» **Data section**:
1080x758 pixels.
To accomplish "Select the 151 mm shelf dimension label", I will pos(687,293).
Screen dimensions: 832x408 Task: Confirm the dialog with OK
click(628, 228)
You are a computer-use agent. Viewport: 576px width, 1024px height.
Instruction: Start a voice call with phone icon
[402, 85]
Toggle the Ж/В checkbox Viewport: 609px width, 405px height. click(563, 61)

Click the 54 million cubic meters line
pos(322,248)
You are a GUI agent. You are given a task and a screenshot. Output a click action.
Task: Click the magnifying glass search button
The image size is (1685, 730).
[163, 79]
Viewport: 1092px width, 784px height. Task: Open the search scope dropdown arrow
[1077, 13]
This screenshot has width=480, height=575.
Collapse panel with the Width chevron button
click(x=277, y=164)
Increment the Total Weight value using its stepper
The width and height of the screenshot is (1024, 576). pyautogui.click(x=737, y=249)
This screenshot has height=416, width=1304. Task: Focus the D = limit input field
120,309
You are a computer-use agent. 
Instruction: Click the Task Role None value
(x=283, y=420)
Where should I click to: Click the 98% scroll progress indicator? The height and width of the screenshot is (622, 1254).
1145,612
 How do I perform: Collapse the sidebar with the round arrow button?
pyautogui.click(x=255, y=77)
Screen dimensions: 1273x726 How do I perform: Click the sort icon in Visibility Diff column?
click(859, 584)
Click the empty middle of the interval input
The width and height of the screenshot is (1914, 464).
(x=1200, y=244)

» **To do**:
With no words changed, transcribe the records above.

» **Solution for this exercise**:
1080x758 pixels.
To accomplish "Select the 151 mm shelf dimension label", I will pos(687,293).
Screen dimensions: 832x408 Task: Confirm the dialog with OK
click(628, 228)
You are a computer-use agent. Viewport: 576px width, 1024px height.
Instruction: Start a voice call with phone icon
[402, 85]
Toggle the Ж/В checkbox Viewport: 609px width, 405px height. click(563, 61)

Click the 54 million cubic meters line
pos(322,248)
You are a GUI agent. You are given a task and a screenshot. Output a click action.
Task: Click the magnifying glass search button
The image size is (1685, 730).
[163, 79]
Viewport: 1092px width, 784px height. Task: Open the search scope dropdown arrow
[1077, 13]
This screenshot has width=480, height=575.
Collapse panel with the Width chevron button
click(x=277, y=164)
Increment the Total Weight value using its stepper
The width and height of the screenshot is (1024, 576). pyautogui.click(x=737, y=249)
This screenshot has height=416, width=1304. Task: Focus the D = limit input field
120,309
You are a computer-use agent. 
Instruction: Click the Task Role None value
(x=283, y=420)
Where should I click to: Click the 98% scroll progress indicator? The height and width of the screenshot is (622, 1254).
1145,612
 How do I perform: Collapse the sidebar with the round arrow button?
pyautogui.click(x=255, y=77)
Screen dimensions: 1273x726 How do I perform: Click the sort icon in Visibility Diff column?
click(859, 584)
Click the empty middle of the interval input
The width and height of the screenshot is (1914, 464).
(x=1200, y=244)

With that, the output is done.